__What to work on__
Every line of the records below should be restated exactly.

[Data entries]
Start of Block

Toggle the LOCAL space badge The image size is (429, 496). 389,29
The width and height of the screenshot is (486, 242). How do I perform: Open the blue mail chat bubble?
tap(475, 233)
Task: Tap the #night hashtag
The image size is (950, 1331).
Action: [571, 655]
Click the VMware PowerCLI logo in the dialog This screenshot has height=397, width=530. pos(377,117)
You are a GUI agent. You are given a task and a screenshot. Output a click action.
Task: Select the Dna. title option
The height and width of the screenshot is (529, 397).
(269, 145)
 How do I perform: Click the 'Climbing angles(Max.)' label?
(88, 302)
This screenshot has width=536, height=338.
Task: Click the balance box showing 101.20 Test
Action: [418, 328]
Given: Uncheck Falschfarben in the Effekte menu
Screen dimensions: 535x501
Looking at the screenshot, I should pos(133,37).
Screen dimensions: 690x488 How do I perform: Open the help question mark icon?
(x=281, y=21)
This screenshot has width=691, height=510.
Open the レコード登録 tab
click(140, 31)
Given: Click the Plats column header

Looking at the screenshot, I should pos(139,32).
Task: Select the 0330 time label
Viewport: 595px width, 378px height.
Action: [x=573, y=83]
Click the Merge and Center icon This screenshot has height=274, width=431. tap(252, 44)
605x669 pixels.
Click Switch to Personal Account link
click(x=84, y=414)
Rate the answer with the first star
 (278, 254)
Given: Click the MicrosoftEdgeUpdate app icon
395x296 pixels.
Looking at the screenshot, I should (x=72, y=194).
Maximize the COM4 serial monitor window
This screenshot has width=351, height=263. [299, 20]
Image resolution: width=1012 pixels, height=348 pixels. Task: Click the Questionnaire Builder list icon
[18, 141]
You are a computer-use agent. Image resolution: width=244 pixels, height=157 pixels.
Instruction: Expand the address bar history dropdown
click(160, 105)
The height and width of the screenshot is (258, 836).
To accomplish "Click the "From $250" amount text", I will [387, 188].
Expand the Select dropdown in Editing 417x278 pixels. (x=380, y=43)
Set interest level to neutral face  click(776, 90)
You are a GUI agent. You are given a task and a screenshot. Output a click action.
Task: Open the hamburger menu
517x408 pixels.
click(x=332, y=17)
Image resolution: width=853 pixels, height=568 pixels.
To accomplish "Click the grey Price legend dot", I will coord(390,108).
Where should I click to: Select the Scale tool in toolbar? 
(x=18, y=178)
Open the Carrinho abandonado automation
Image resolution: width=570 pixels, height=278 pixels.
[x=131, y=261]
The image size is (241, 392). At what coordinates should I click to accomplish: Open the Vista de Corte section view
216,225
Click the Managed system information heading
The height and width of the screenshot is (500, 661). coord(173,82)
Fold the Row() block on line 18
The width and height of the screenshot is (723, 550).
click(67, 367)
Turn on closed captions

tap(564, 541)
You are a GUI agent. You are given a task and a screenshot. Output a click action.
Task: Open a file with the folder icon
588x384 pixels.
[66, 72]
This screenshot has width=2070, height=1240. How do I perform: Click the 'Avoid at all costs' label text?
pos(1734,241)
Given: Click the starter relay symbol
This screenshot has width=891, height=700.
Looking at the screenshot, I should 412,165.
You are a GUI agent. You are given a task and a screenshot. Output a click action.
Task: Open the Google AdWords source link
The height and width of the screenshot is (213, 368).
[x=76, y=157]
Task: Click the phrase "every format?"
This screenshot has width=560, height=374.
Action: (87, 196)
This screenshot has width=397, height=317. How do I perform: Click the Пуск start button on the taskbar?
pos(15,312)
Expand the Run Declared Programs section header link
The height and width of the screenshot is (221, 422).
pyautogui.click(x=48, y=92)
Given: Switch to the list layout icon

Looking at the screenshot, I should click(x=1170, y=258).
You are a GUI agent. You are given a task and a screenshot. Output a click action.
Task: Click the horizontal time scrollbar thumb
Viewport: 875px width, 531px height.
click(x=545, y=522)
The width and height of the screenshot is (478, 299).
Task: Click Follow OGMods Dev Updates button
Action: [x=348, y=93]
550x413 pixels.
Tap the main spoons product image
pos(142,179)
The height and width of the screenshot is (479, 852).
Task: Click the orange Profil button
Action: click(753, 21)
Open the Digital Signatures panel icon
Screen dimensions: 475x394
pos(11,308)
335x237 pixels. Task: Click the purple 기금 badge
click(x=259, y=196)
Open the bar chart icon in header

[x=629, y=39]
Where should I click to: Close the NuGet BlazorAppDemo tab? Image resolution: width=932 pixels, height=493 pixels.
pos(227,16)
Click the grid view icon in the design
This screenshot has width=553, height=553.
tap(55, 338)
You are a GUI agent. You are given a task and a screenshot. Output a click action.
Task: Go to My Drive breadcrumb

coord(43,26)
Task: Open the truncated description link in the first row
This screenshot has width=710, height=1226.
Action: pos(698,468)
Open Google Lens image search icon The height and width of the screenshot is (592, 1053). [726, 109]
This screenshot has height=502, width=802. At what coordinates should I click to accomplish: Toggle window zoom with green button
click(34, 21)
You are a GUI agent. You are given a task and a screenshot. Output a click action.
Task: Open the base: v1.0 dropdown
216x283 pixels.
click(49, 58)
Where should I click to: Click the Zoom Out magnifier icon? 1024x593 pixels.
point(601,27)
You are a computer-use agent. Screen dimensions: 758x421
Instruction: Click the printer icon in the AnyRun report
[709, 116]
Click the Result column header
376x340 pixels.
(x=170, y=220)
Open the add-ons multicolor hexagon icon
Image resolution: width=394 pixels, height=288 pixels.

End of Block

__Reply to the task__
Toggle the LOCAL space badge The image size is (429, 496). 389,29
The width and height of the screenshot is (486, 242). How do I perform: Open the blue mail chat bubble?
tap(475, 233)
Task: Tap the #night hashtag
The image size is (950, 1331).
Action: [571, 655]
Click the VMware PowerCLI logo in the dialog This screenshot has height=397, width=530. pos(377,117)
You are a GUI agent. You are given a task and a screenshot. Output a click action.
Task: Select the Dna. title option
The height and width of the screenshot is (529, 397).
(269, 145)
 How do I perform: Click the 'Climbing angles(Max.)' label?
(88, 302)
This screenshot has width=536, height=338.
Task: Click the balance box showing 101.20 Test
Action: [418, 328]
Given: Uncheck Falschfarben in the Effekte menu
Screen dimensions: 535x501
Looking at the screenshot, I should pos(133,37).
Screen dimensions: 690x488 How do I perform: Open the help question mark icon?
(x=281, y=21)
This screenshot has width=691, height=510.
Open the レコード登録 tab
click(140, 31)
Given: Click the Plats column header

Looking at the screenshot, I should pos(139,32).
Task: Select the 0330 time label
Viewport: 595px width, 378px height.
Action: [x=573, y=83]
Click the Merge and Center icon This screenshot has height=274, width=431. tap(252, 44)
605x669 pixels.
Click Switch to Personal Account link
click(x=84, y=414)
Rate the answer with the first star
 (278, 254)
Given: Click the MicrosoftEdgeUpdate app icon
395x296 pixels.
Looking at the screenshot, I should (x=72, y=194).
Maximize the COM4 serial monitor window
This screenshot has width=351, height=263. [299, 20]
Image resolution: width=1012 pixels, height=348 pixels. Task: Click the Questionnaire Builder list icon
[18, 141]
You are a computer-use agent. Image resolution: width=244 pixels, height=157 pixels.
Instruction: Expand the address bar history dropdown
click(160, 105)
The height and width of the screenshot is (258, 836).
To accomplish "Click the "From $250" amount text", I will [387, 188].
Expand the Select dropdown in Editing 417x278 pixels. (x=380, y=43)
Set interest level to neutral face  click(776, 90)
You are a GUI agent. You are given a task and a screenshot. Output a click action.
Task: Open the hamburger menu
517x408 pixels.
click(x=332, y=17)
Image resolution: width=853 pixels, height=568 pixels.
To accomplish "Click the grey Price legend dot", I will coord(390,108).
Where should I click to: Select the Scale tool in toolbar? 
(x=18, y=178)
Open the Carrinho abandonado automation
Image resolution: width=570 pixels, height=278 pixels.
[x=131, y=261]
The image size is (241, 392). At what coordinates should I click to accomplish: Open the Vista de Corte section view
216,225
Click the Managed system information heading
The height and width of the screenshot is (500, 661). coord(173,82)
Fold the Row() block on line 18
The width and height of the screenshot is (723, 550).
click(67, 367)
Turn on closed captions

tap(564, 541)
You are a GUI agent. You are given a task and a screenshot. Output a click action.
Task: Open a file with the folder icon
588x384 pixels.
[66, 72]
This screenshot has width=2070, height=1240. How do I perform: Click the 'Avoid at all costs' label text?
pos(1734,241)
Given: Click the starter relay symbol
This screenshot has width=891, height=700.
Looking at the screenshot, I should 412,165.
You are a GUI agent. You are given a task and a screenshot. Output a click action.
Task: Open the Google AdWords source link
The height and width of the screenshot is (213, 368).
[x=76, y=157]
Task: Click the phrase "every format?"
This screenshot has width=560, height=374.
Action: (87, 196)
This screenshot has width=397, height=317. How do I perform: Click the Пуск start button on the taskbar?
pos(15,312)
Expand the Run Declared Programs section header link
The height and width of the screenshot is (221, 422).
pyautogui.click(x=48, y=92)
Given: Switch to the list layout icon

Looking at the screenshot, I should click(x=1170, y=258).
You are a GUI agent. You are given a task and a screenshot. Output a click action.
Task: Click the horizontal time scrollbar thumb
Viewport: 875px width, 531px height.
click(x=545, y=522)
The width and height of the screenshot is (478, 299).
Task: Click Follow OGMods Dev Updates button
Action: [x=348, y=93]
550x413 pixels.
Tap the main spoons product image
pos(142,179)
The height and width of the screenshot is (479, 852).
Task: Click the orange Profil button
Action: click(753, 21)
Open the Digital Signatures panel icon
Screen dimensions: 475x394
pos(11,308)
335x237 pixels. Task: Click the purple 기금 badge
click(x=259, y=196)
Open the bar chart icon in header

[x=629, y=39]
Where should I click to: Close the NuGet BlazorAppDemo tab? Image resolution: width=932 pixels, height=493 pixels.
pos(227,16)
Click the grid view icon in the design
This screenshot has width=553, height=553.
tap(55, 338)
You are a GUI agent. You are given a task and a screenshot. Output a click action.
Task: Go to My Drive breadcrumb

coord(43,26)
Task: Open the truncated description link in the first row
This screenshot has width=710, height=1226.
Action: pos(698,468)
Open Google Lens image search icon The height and width of the screenshot is (592, 1053). [726, 109]
This screenshot has height=502, width=802. At what coordinates should I click to accomplish: Toggle window zoom with green button
click(34, 21)
You are a GUI agent. You are given a task and a screenshot. Output a click action.
Task: Open the base: v1.0 dropdown
216x283 pixels.
click(49, 58)
Where should I click to: Click the Zoom Out magnifier icon? 1024x593 pixels.
point(601,27)
You are a computer-use agent. Screen dimensions: 758x421
Instruction: Click the printer icon in the AnyRun report
[709, 116]
Click the Result column header
376x340 pixels.
(x=170, y=220)
Open the add-ons multicolor hexagon icon
Image resolution: width=394 pixels, height=288 pixels.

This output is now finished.